4-phenylbutyrate (PB) and structurally related compounds hold promise for treating many diseases, including cancers. However, pharmaceutical limitations, such as an unpleasant taste or poor aqueous solubility, impede their evaluation and clinical use. This study explores cyclodextrin (CD) complexation as a strategy to address these limitations. The structural chemistry of the CD complexes of these compounds was analyzed using phase solubility, nuclear magnetic resonance (NMR) spectroscopic techniques, and molecular modeling to inform the choice of CD for such application.

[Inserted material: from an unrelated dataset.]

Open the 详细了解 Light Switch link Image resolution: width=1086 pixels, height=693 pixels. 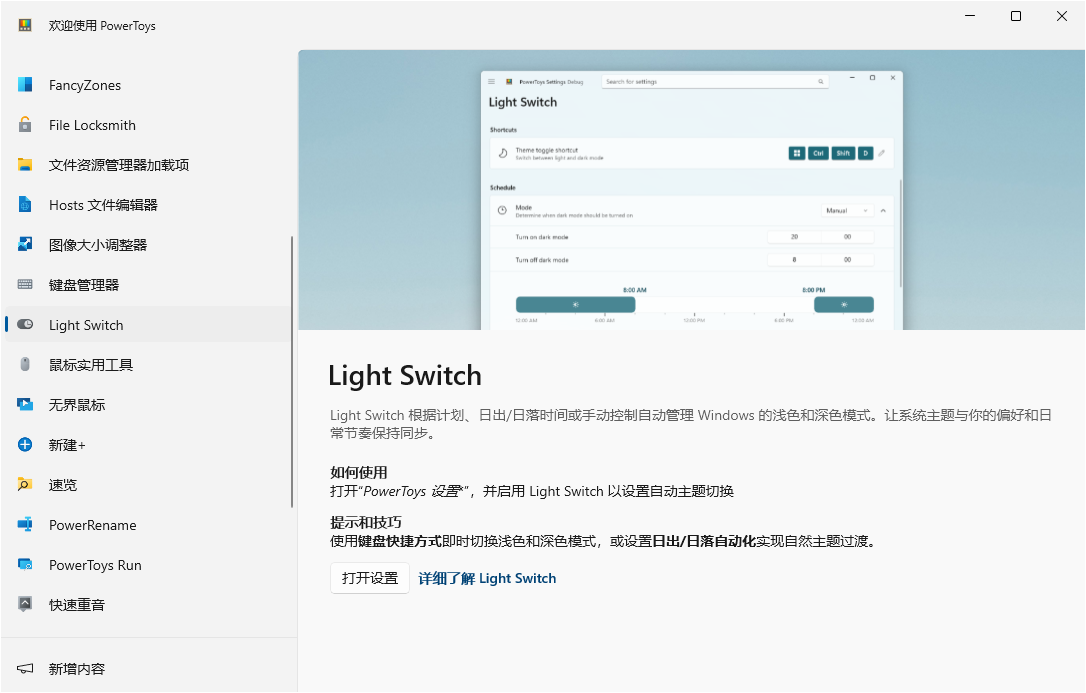(487, 578)
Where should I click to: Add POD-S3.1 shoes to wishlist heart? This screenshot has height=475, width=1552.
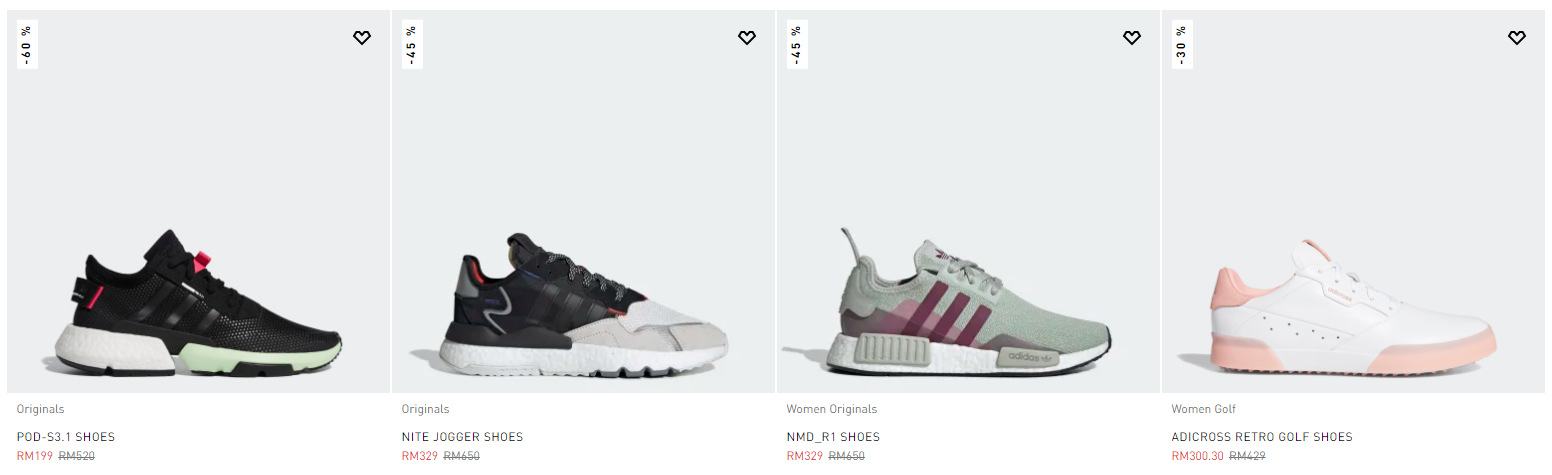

The study revealed that PB and its shorter-chain derivative form 1:1 alpha CD complexes, while the longer-chain derivatives form 1:2 (guest:host) complexes. alpha CD includes the alkyl chain of the shorter-chain compounds, depositing the phenyl ring around its secondary rim, whereas two alpha CD molecules sandwich the phenyl ring in a secondary-to-secondary rim orientation for the longer-chain derivatives. beta CD includes each compound to form 1:1 complexes, with their alkyl chains bent to varying degrees within the CD cavity. gamma CD includes two molecules of each compound to form 2:1 complexes, with both parallel and antiparallel orientations plausible. The study found that alpha CD is more suitable for overcoming the pharmaceutical drawbacks of PB and its shorter-chain derivative, while beta CD is better for the longer-chain derivatives.